Friday, November 7, 2014

Natural Gas: "How Typhoon Nuri is changing the weather forecast in North America"

A twofer from Mashable Nov. 6:

Typhoon Nuri's revenge: Massive superstorm will hit Alaskan islands
The fall is one of the stormiest times of year in the frigid and unforgiving waters of the Bering Sea, which separates Alaska from Russia. This November is proving to be no exception, as an exceptional weather event that could set global records for storm intensity is just a day away.
The storm ingredients include Typhoon Nuri, which is already beginning to shape shift into a larger, non-tropical (also known as an “extratropical”) storm. The typhoon is adding energy to the jet stream that is blowing at high altitudes across the North Pacific at speeds of nearly 200 miles per hour.
This jet stream energy, along with other factors, will help the larger version of Nuri explode into a massive superstorm.
In other words, we’re about to witness the sequel to Typhoon Nuri, called Nuri’s revenge.
In other words, we’re about to witness the sequel to Typhoon Nuri, called Nuri’s revenge.
 
The storm is likely to blast the western Aleutian Island chain, including Attu, Shemya and Agattu islands with hurricane force winds and towering 50-foot waves.

The islands, which are located about 1,500 miles west of Anchorage, Alaska, aren't heavily populated, but there are expensive military assets on Shemya. The island has a two-mile long runway the military uses for refueling purposes, and commercial aircraft flying between North America and Asia use it as an alternate airport in the event of an in-flight emergency.

Also, the U.S. maintains a powerful phased array radar system on the island to detect missile launches from Asia....MORE
And the headline story:
Typhoon Nuri, which was one of the two strongest storms on Earth so far this year, is going to help bring another shot of cold, Arctic air to the Midwest and East Coast later this week. That a typhoon near Japan could have a ripple effect on the weather in Detroit and New York just a few days later may be difficult to fathom, but it illustrates the myriad ways in which the world is an interconnected place.

Super Typhoon Nuri maxed out in intensity at about a 180 mile per hour storm on Monday, and is now weakening and recurving to the northeast, heading out to sea east of Japan. According to multiple computer models, it may be destined to transform itself into a monster storm near Alaska — possibly one of the strongest that the western part of the state has ever seen — by this weekend.

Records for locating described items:
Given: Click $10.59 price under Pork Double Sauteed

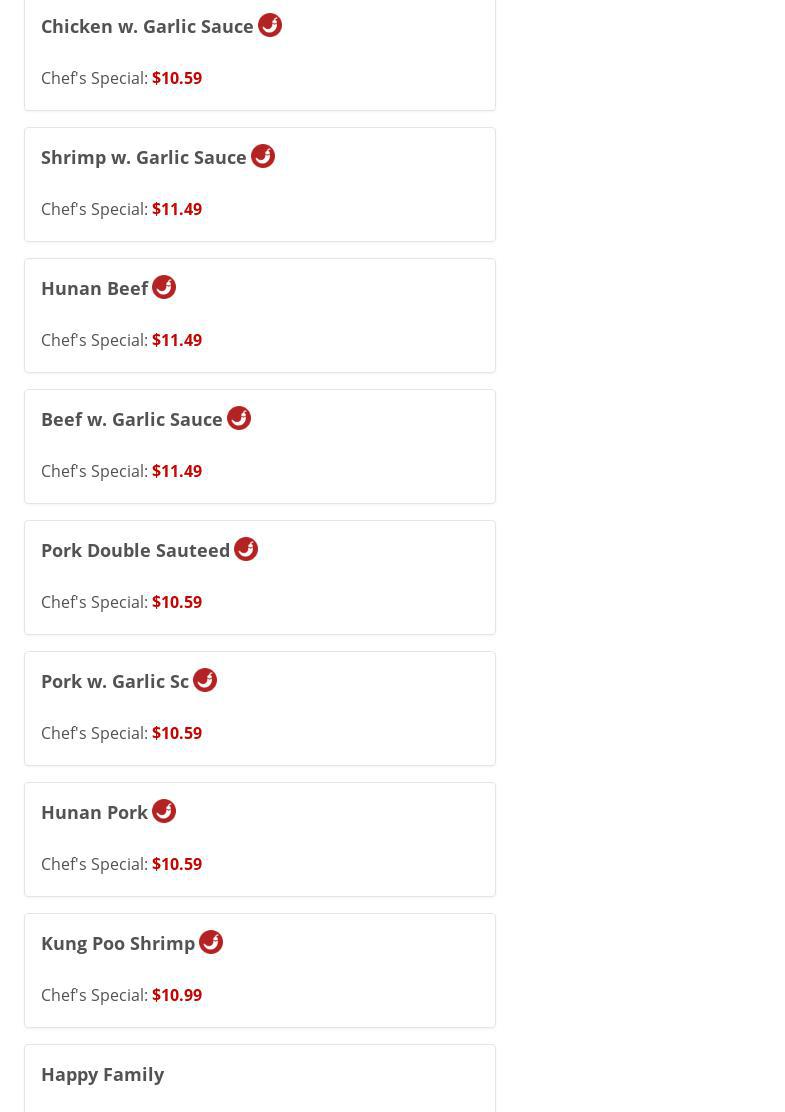Looking at the screenshot, I should pyautogui.click(x=177, y=602).
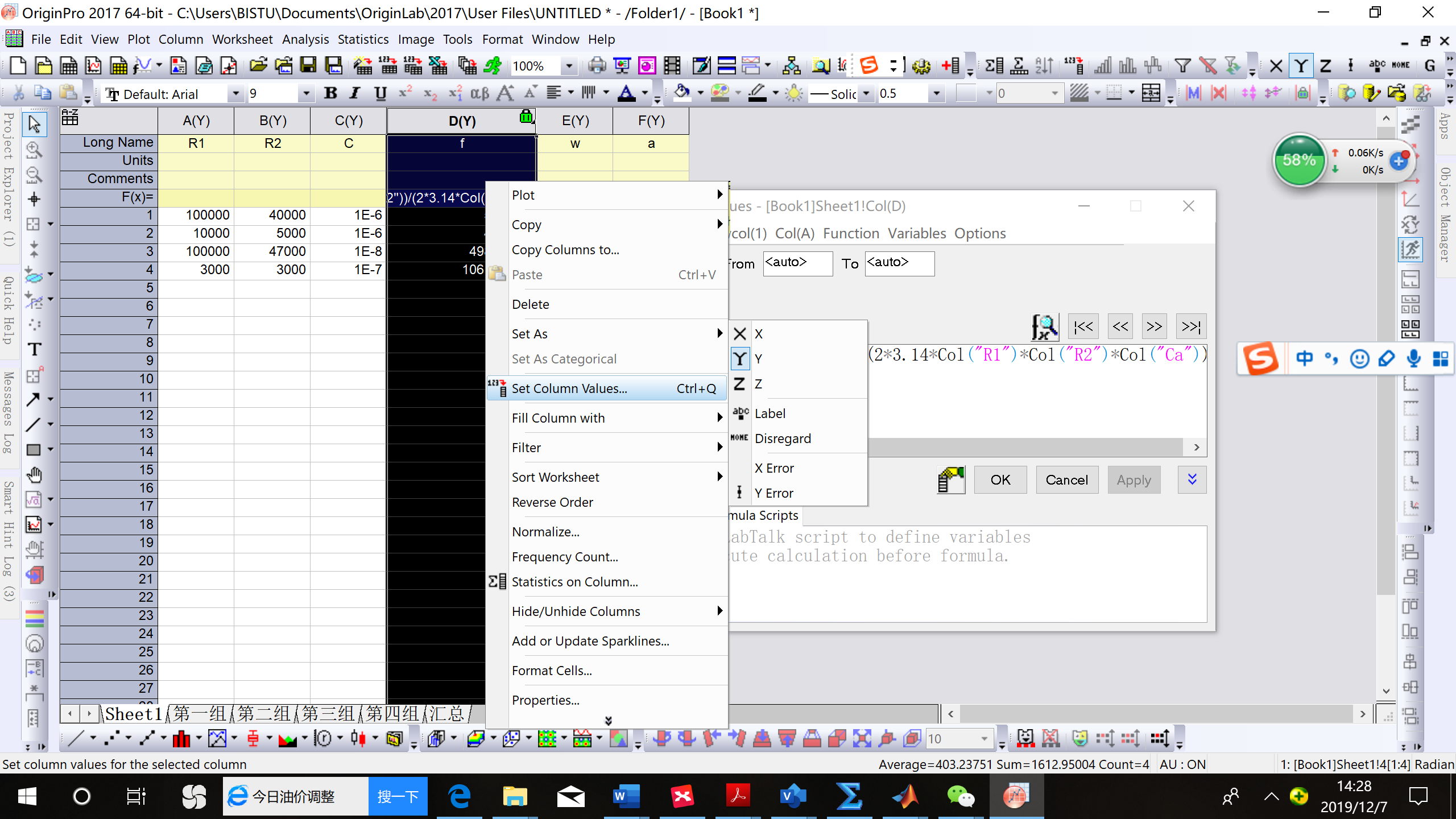Click the From row input field
This screenshot has width=1456, height=819.
coord(797,263)
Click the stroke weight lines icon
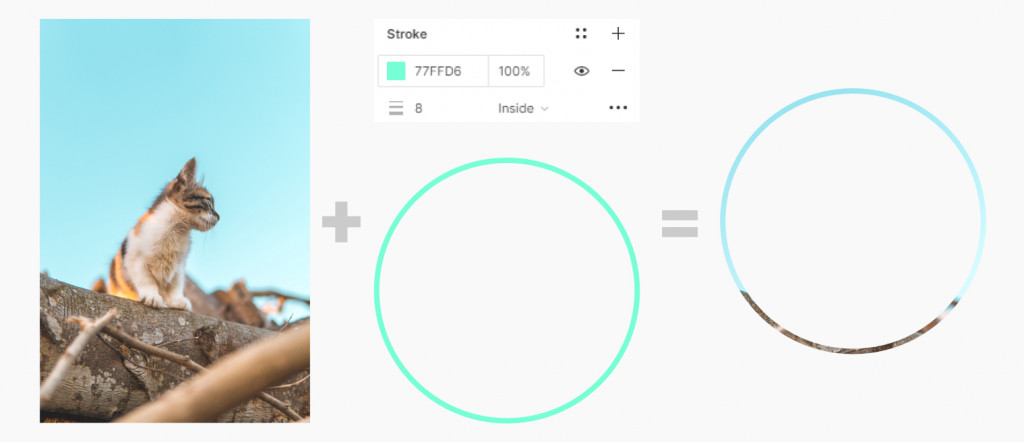 click(x=396, y=108)
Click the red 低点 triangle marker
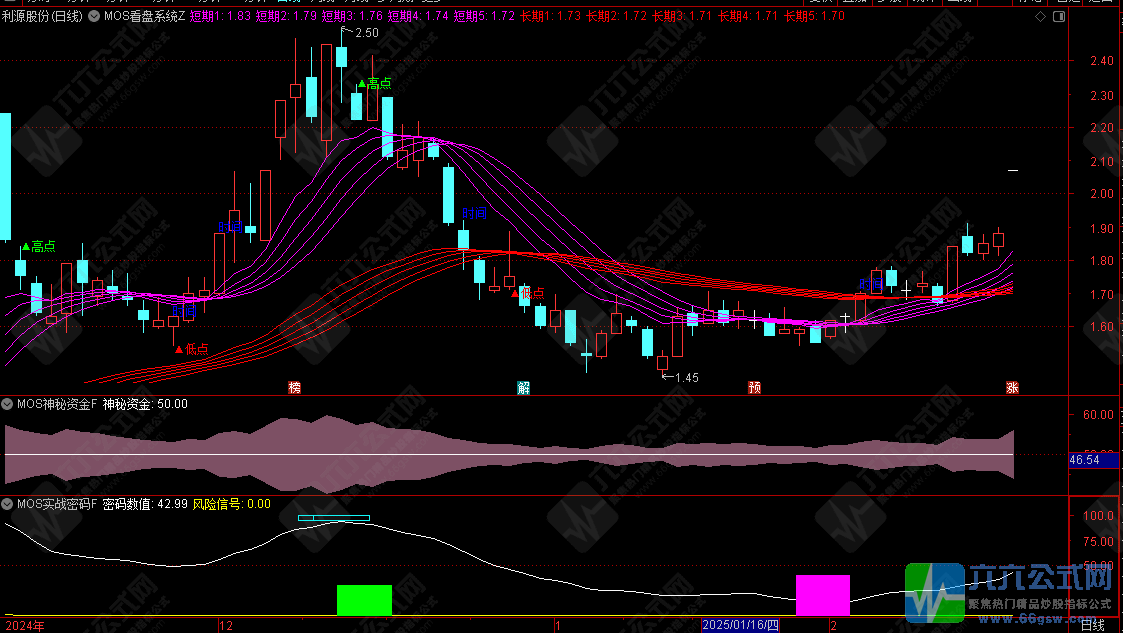 (191, 349)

> _Tasks to carry out_
1. Name the islands that the Typhoon Nuri text lists as likely to be hit by the storm.
2. Return the part of the Typhoon Nuri text that begins at the words "A twofer from" and stops after "a day away.", copied word for word.

> _Full solutions_
1. Attu, Shemya, Agattu

2.
A twofer from Mashable Nov. 6:

Typhoon Nuri's revenge: Massive superstorm will hit Alaskan islands
The fall is one of the stormiest times of year in the frigid and unforgiving waters of the Bering Sea, which separates Alaska from Russia. This November is proving to be no exception, as an exceptional weather event that could set global records for storm intensity is just a day away.